Trecho da fonte
# # # # # # #

Agora, contratei um arquiteto e um decorador, gastei uma fortuna na reforma da casa, resolvi por mármore no piso da sala, sempre sonhei com isso. A casa fica pronta e minha mãe, que mora longe, chega de viagem no dia que a sala fica pronta. Ela vê a casa toda e fica admirada como tudo ficou lindo. Eu deixo a sala por último, foi o lugar onde mais investi, eu amei o resultado, sempre quis aquele mármore, inteiro, sem cortes. Quando chego na sala com a minha mãe ela olha para o chão e fala “Nossa! Achei que ia ficar melhor… prefiro porcelanato!”
O problema não é a minha mãe. Talvez eu sempre tenha buscado sua aprovação. Se eu não tenho certeza do que sempre quis e não sou segura do que sou em Deus e do que Ele queria pra mim, inclusive em relação ao piso da minha sala, nesta hora eu desabo. Fico com problema com o piso, já não tenho mais certeza se era o que queria e fico com problema com a minha mãe que nunca me apoia e com o pedreiro, com o arquiteto, com a decoradora e com o mármore. O bicho se instala na minha insegurança, se é que já não é recorrente. Portanto, a culpa do que estou sentindo não é da minha mãe.
Estas histórias poderiam ser contadas em relação à mulheres que não conseguem perdoar seu maridos que cometem adultério porque nunca confiaram em seus pais, nunca confiaram em si mesmas, não conseguem acreditar que seus maridos podem amá-las genuinamente. Maridos que não conseguem perdoar suas esposas porque nunca viram seus pais respeitarem suas mães e são inseguros, acreditam que se tratarem suas mulheres com respeito, perdoando e amando elas vão se sentir livres para traí-los. Filhos que não perdoam seus pais porque acreditam não serem bons o suficientes, sentem-se o tempo todo abaixo das expectativas dos pais.

# # # # # # #

Informações exibidas
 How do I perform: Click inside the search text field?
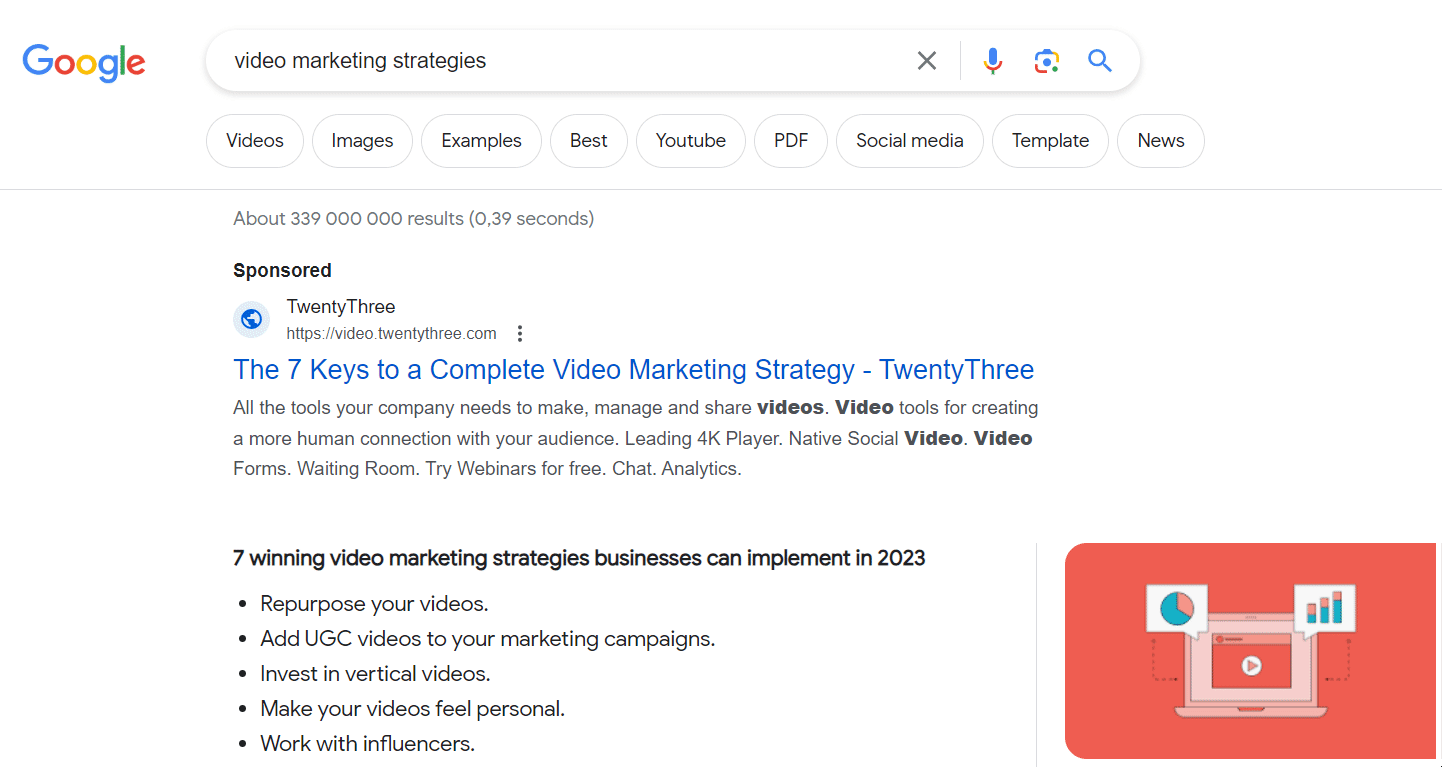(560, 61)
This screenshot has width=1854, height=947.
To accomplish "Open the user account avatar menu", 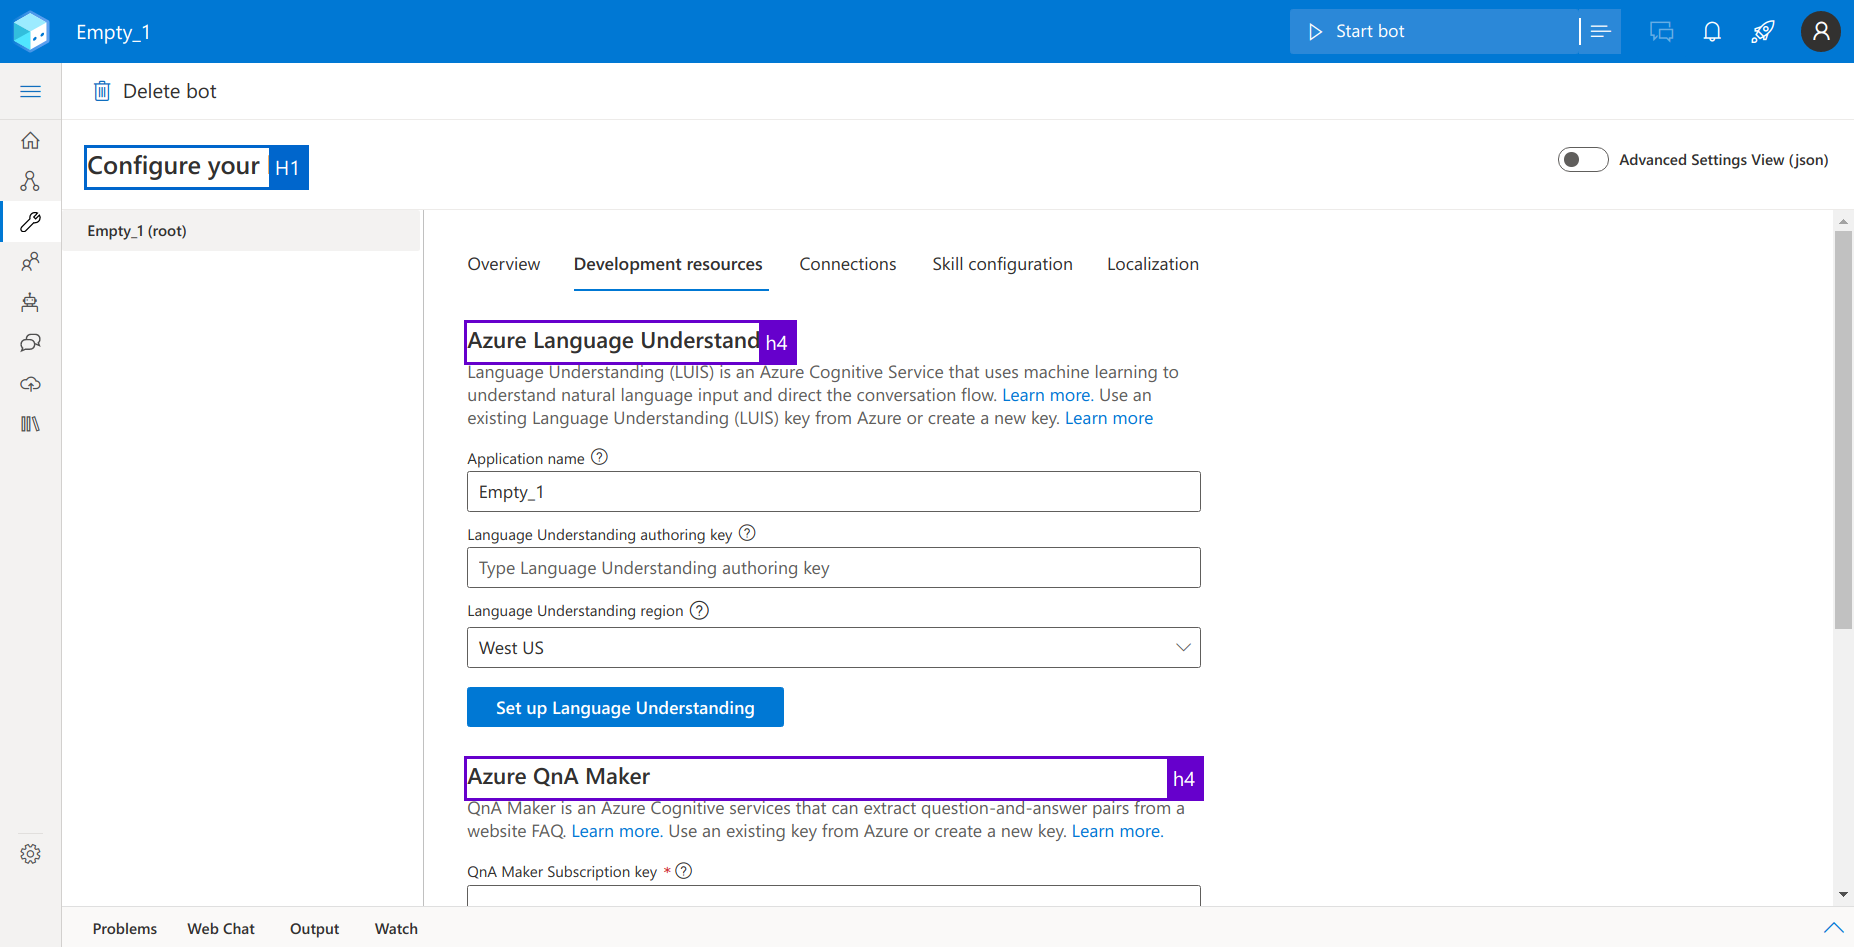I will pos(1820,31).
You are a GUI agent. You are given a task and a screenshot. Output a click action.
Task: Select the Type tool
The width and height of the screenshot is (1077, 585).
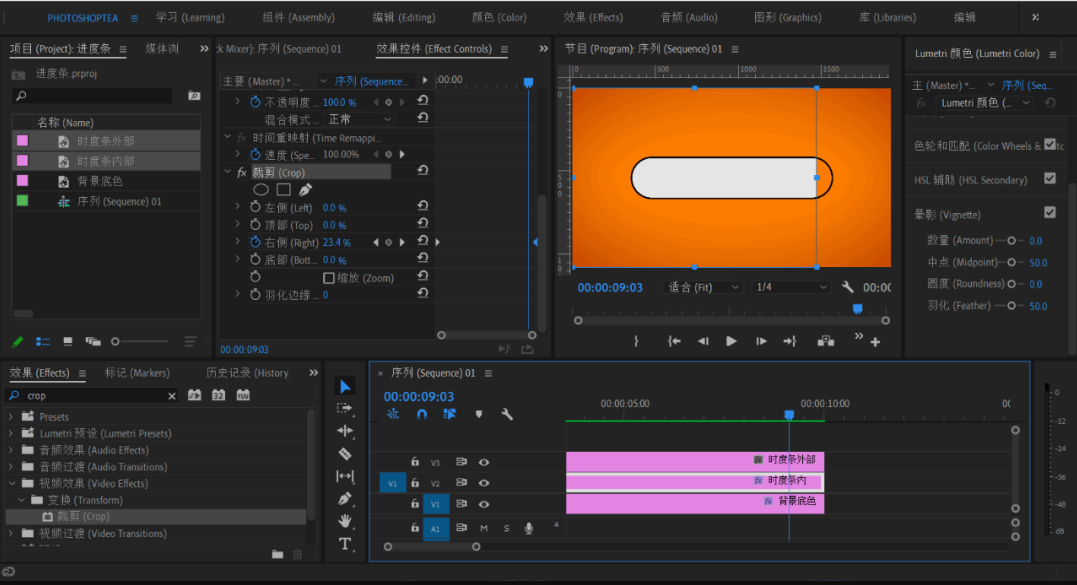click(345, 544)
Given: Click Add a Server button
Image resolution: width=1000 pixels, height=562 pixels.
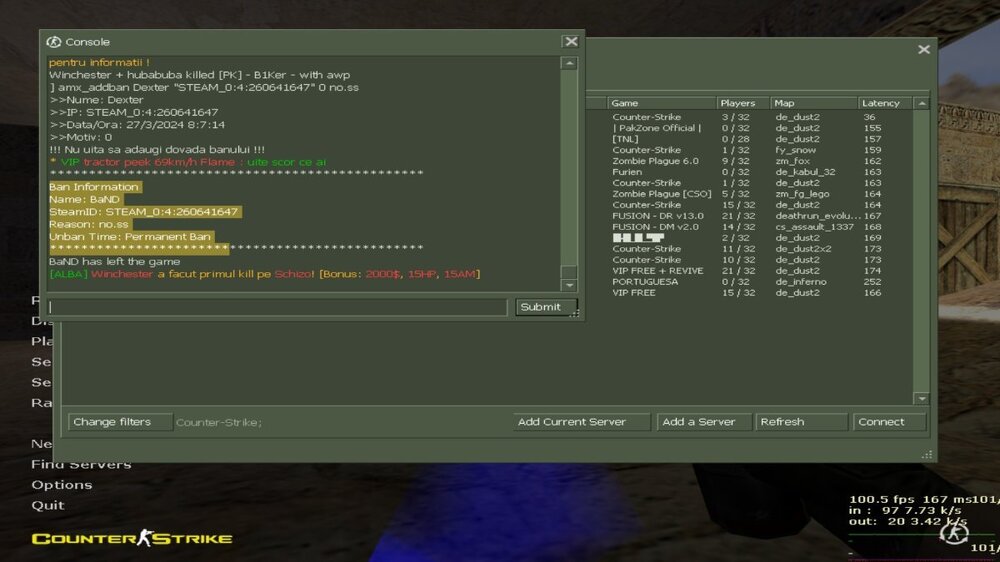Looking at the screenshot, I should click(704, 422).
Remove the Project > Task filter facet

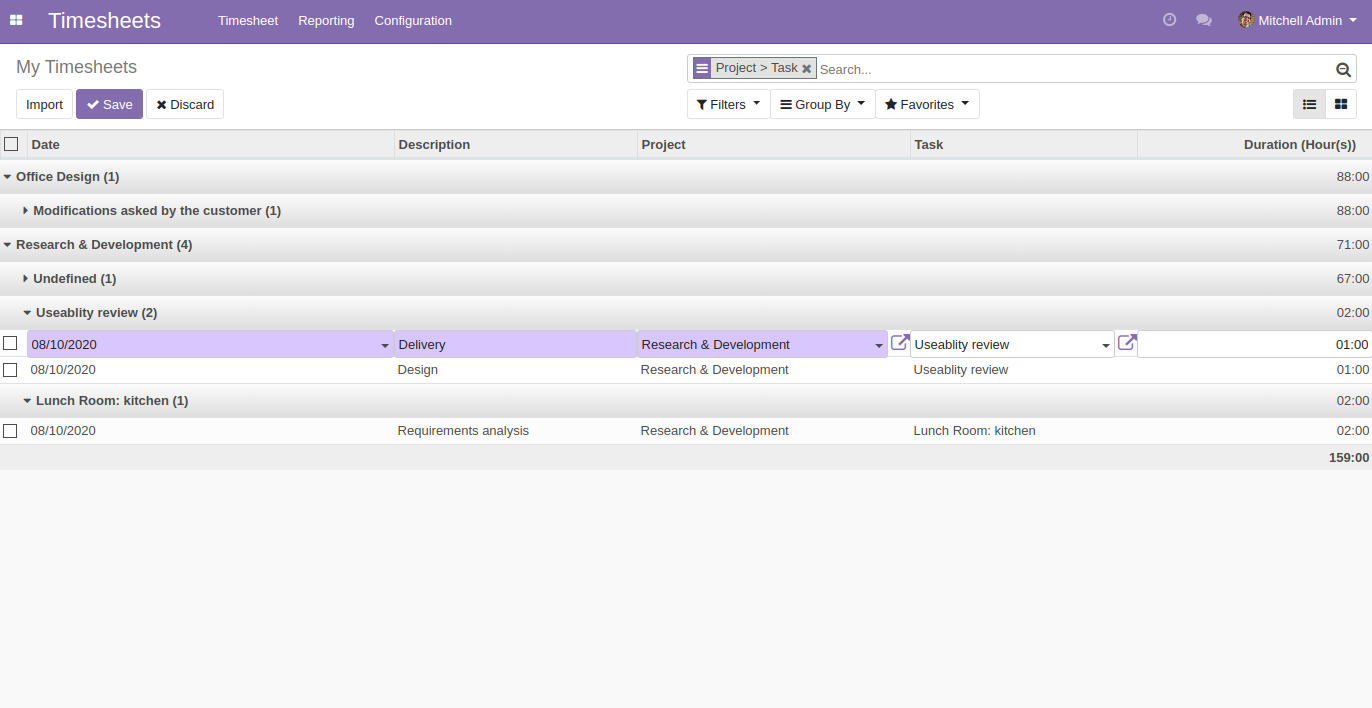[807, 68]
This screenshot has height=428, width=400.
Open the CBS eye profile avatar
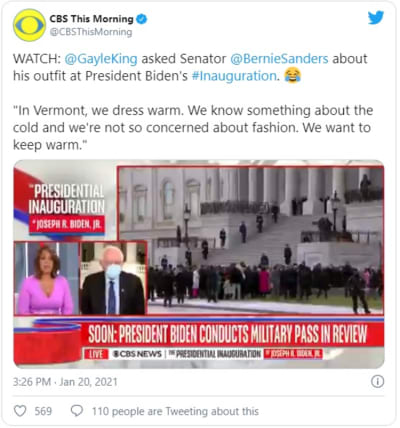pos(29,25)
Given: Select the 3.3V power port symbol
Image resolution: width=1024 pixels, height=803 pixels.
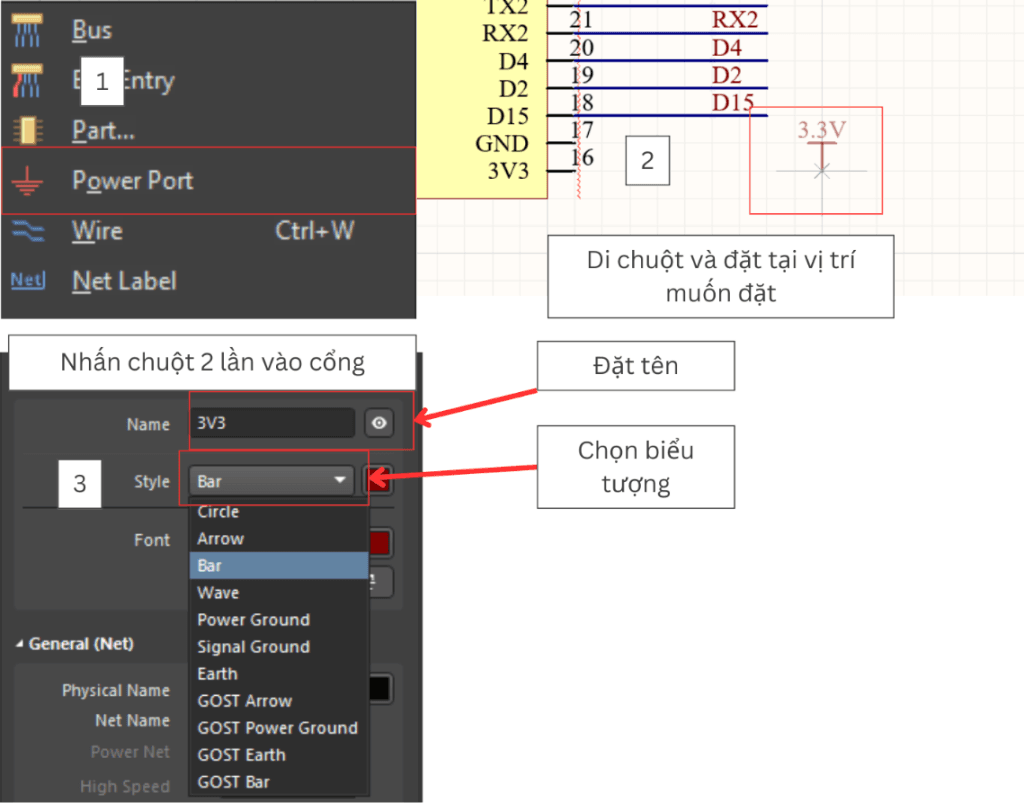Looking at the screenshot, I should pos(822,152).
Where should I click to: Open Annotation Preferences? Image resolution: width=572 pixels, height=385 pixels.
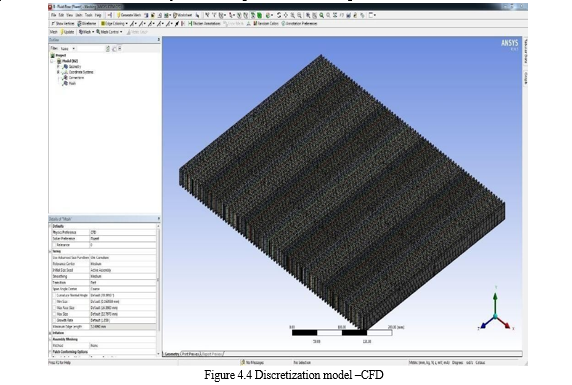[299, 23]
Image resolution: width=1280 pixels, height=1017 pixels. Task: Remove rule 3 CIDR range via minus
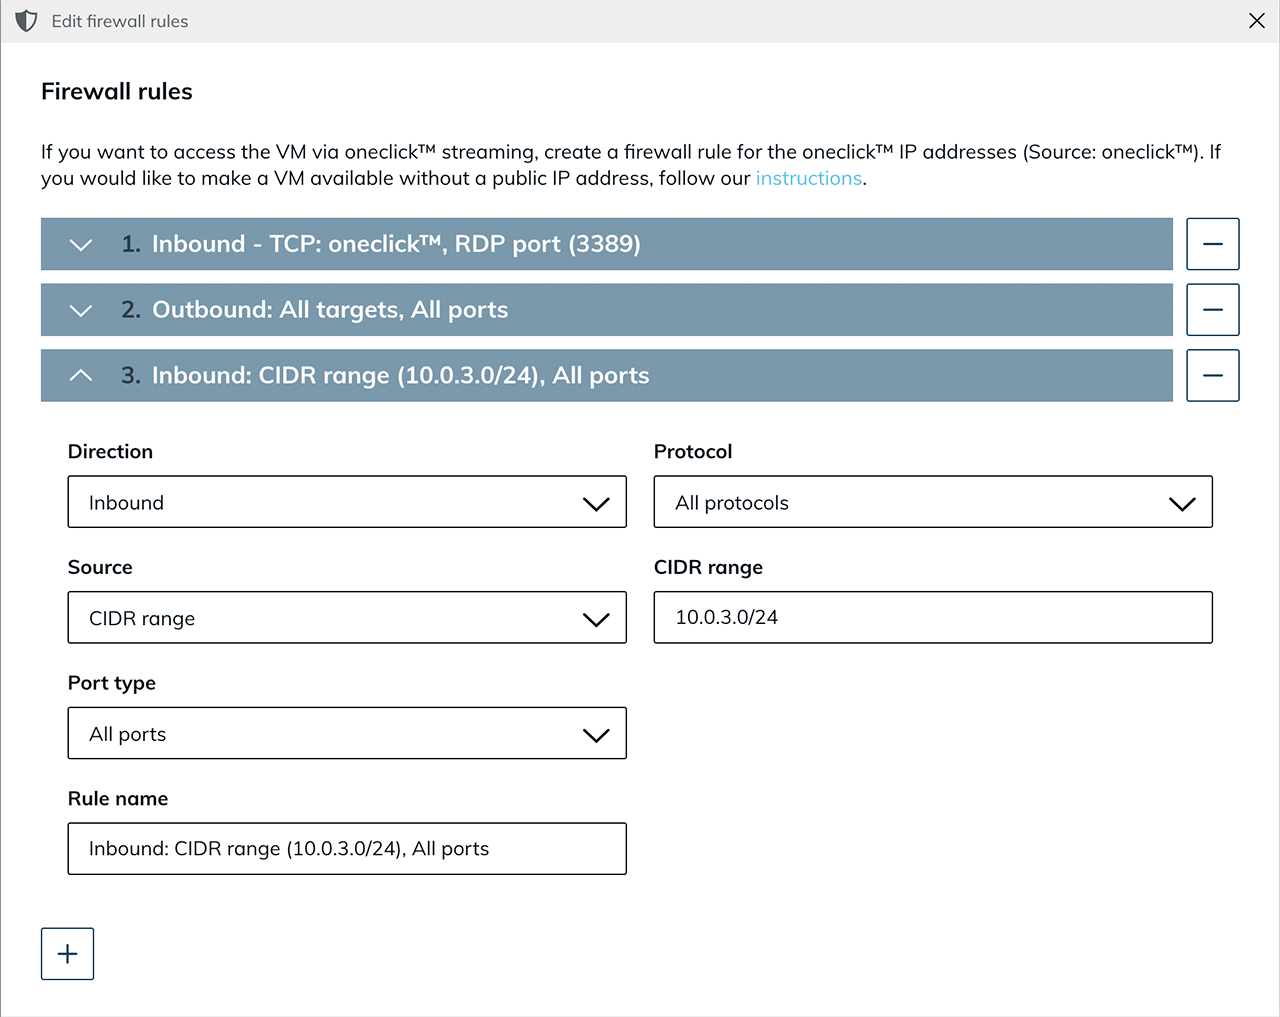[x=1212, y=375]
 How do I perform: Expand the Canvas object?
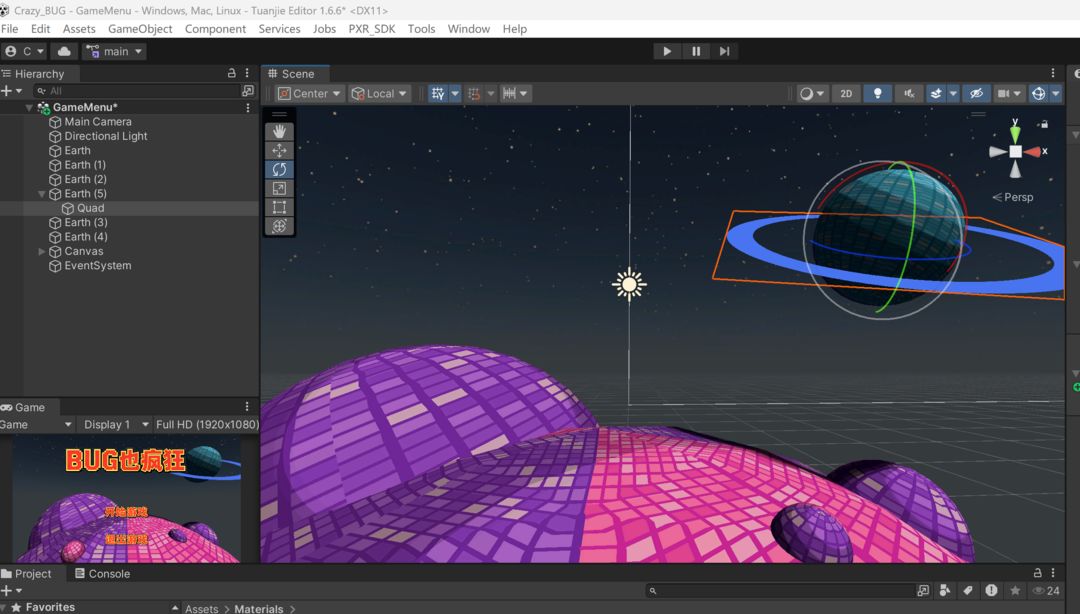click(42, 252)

# # # # # # #

O que fazer
1. Diga se cada afirmação abaixo está de acordo com o trecho sobre o piso de mármore, respondendo sim ou não e citando literalmente as palavras do trecho que decidem a questão. (a) A mãe de quem narra mora perto. (b) A sala foi o lugar onde mais se investiu na reforma. (c) O trecho atribui à mãe a culpa do que quem narra está sentindo.
2. Segundo o trecho sobre o piso de mármore, que tipo de piso a mãe diz preferir?
3. Prossiga com o trecho sobre o piso de mármore a partir da última frase apresentada.

Respostas por tarefa
1.
(a) Não: "minha mãe, que mora longe".
(b) Sim: "foi o lugar onde mais investi".
(c) Não: "a culpa do que estou sentindo não é da minha mãe".

2. Porcelanato.

3.
Sempre há falta de visão de quem eu sou em Jesus quando não há perdão. Jesus podia perdoar porque ele sabia quem ele era. Na cruz ele pede ao pai que perdoe aos que lhe machucavam. Ele sabia exatamente quem era, os homens não podiam lhe ofender. Ele era homem, mas era Deus, sem nenhuma insegurança ou trauma, nada que diziam ou pensavam era sobre ele. Na verdade, quando pecam contra nós, os que somos filhos de Deus, não sabem o que fazem.
Não há o que temer, nem ofensa a ser aceita. A dor deveria ser pelo outro, exatamente como Jesus sentiu, porque não sabem o que fazem. O perdão deveria ser automático, um ato de amor que liberta o que se prendeu ao pecado. E, quem está sofrendo, de verdade, é quem pecou, porque o pecado é contra a natureza daquele que nos amou primeiro.
Não que já tenha alcançado, mas se tratando de perdão, não há como andar se não esquecer do que para trás fica e olhar fixamente para o alvo. Correr para conquistar porque também já fomos conquistados. Crendo que Ele é o caminho, o alvo e o prêmio. Não há necessidade alguma de olharmos para o lado.